### GIVEN RECORDS
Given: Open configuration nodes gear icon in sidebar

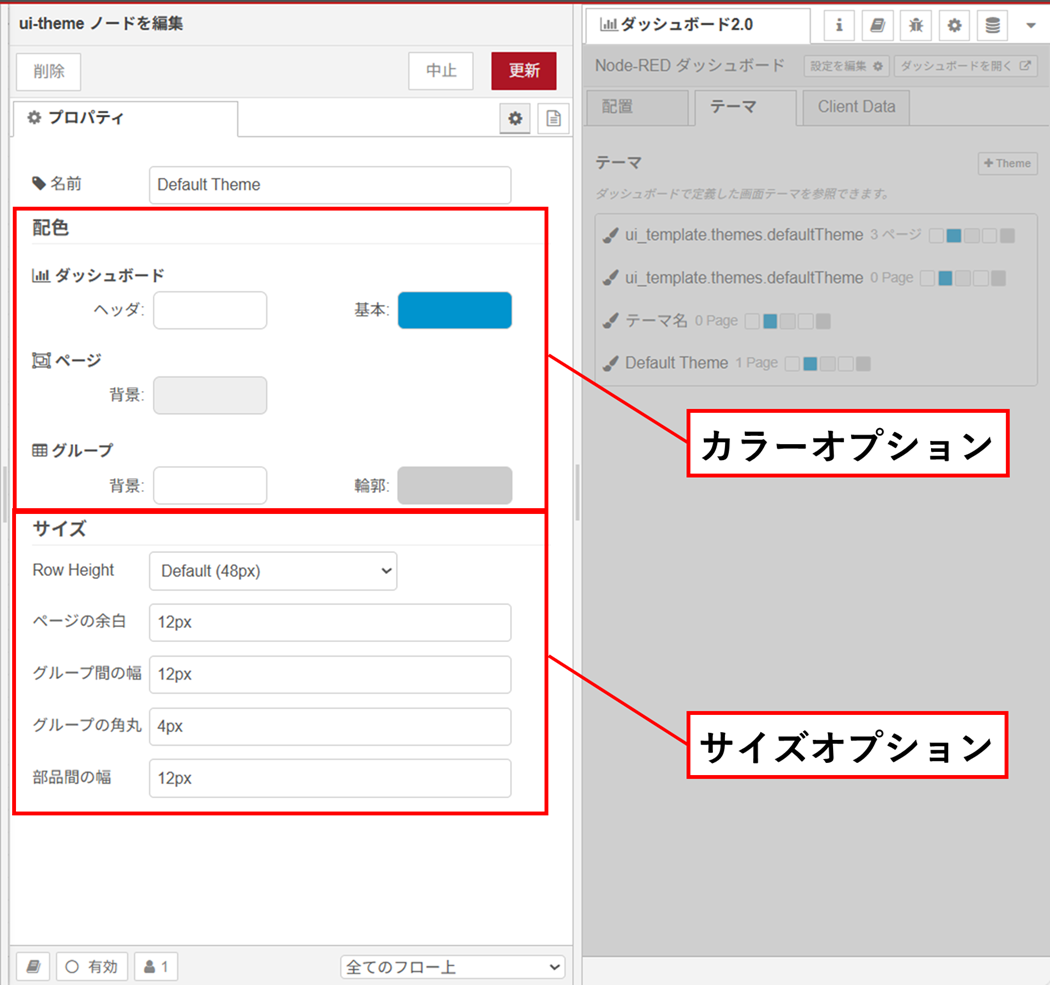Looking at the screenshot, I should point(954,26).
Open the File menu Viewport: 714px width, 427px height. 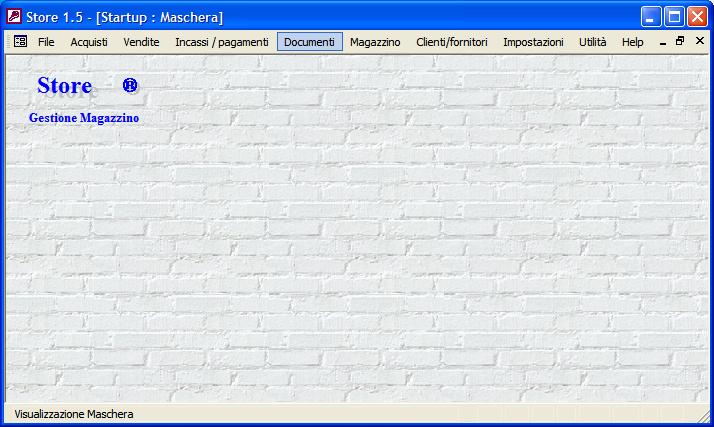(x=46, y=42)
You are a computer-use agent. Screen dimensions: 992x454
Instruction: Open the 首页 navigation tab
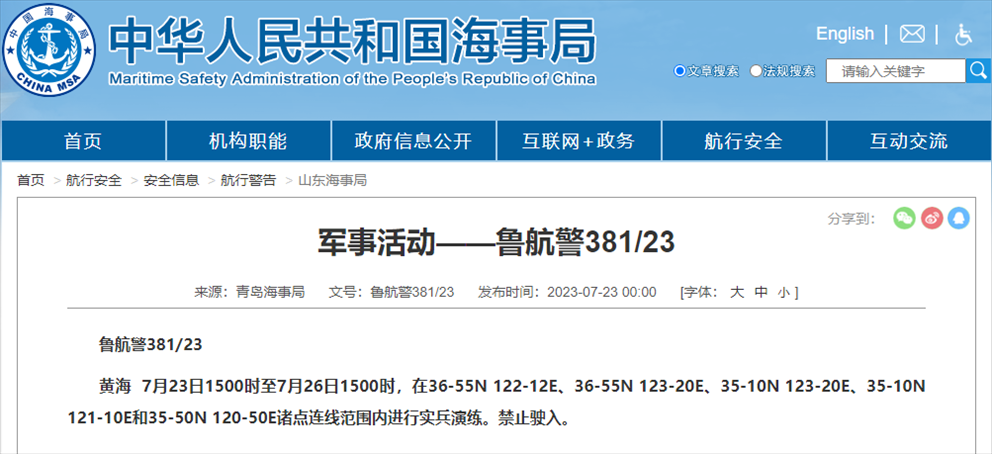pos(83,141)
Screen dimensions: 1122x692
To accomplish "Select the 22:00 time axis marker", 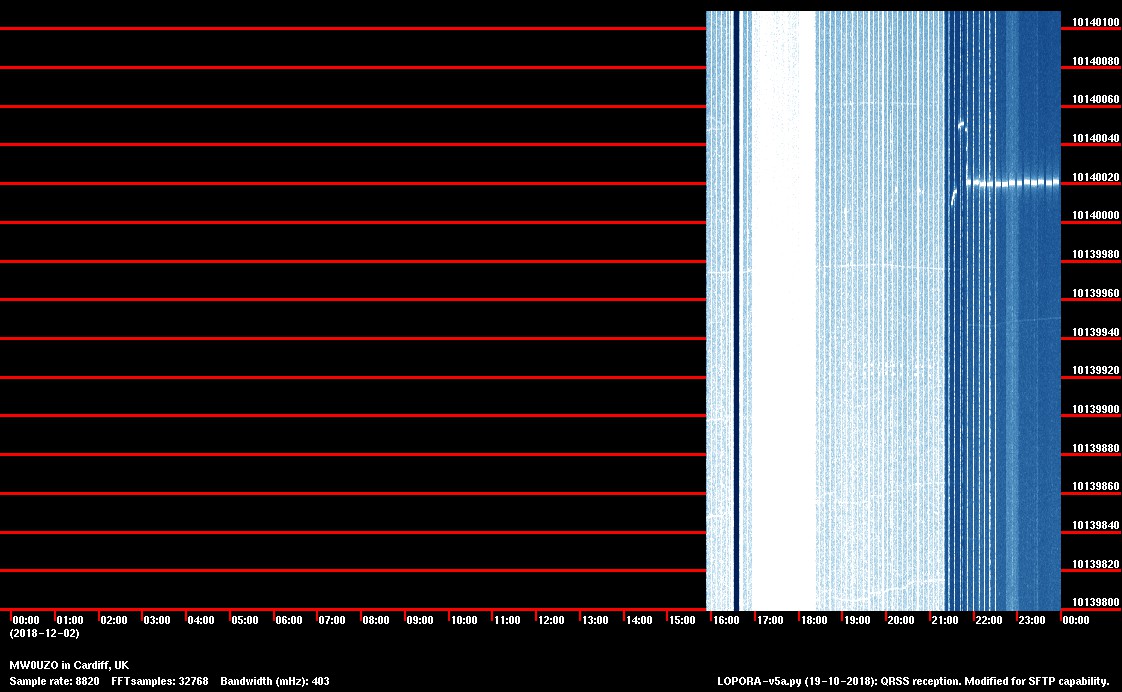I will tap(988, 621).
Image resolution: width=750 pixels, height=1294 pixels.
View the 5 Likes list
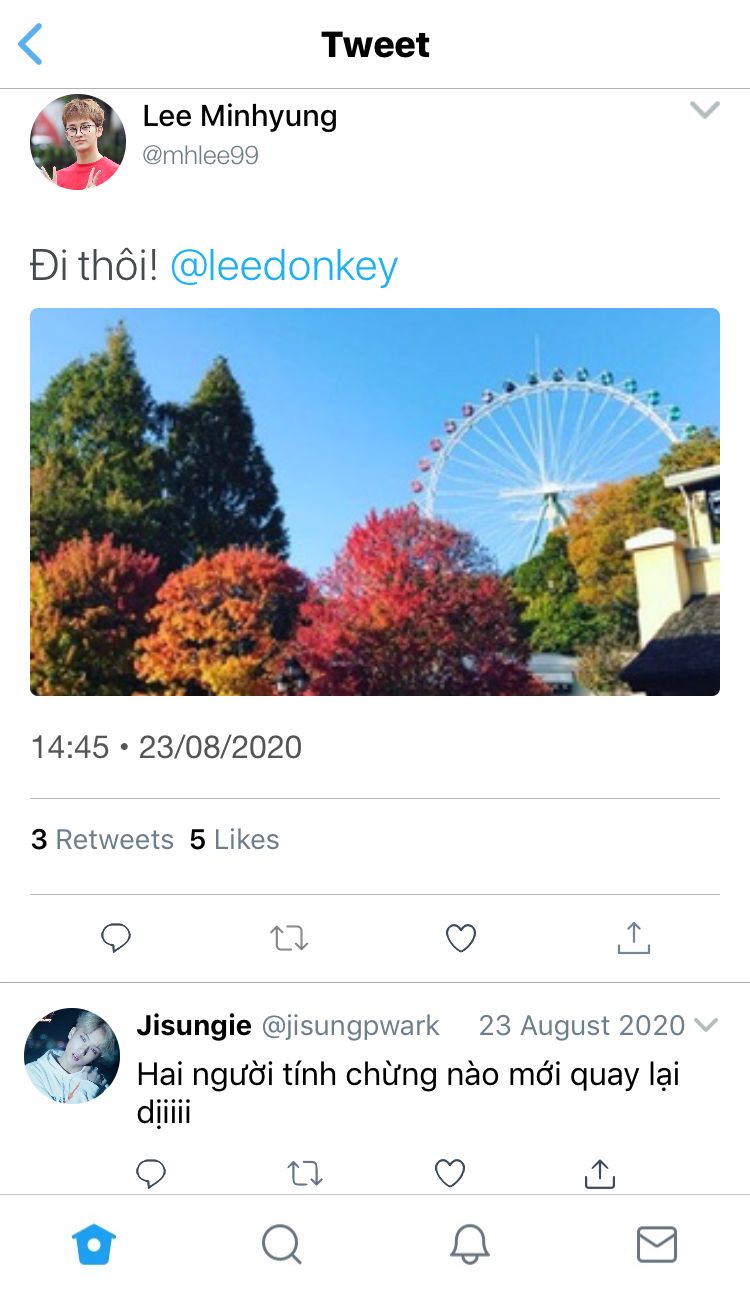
######
• **DIRECTION**
State only the number of lines in the items above that contain the word "dimensions", counting only matches in the same case.

• **FINISHED ANSWER**
2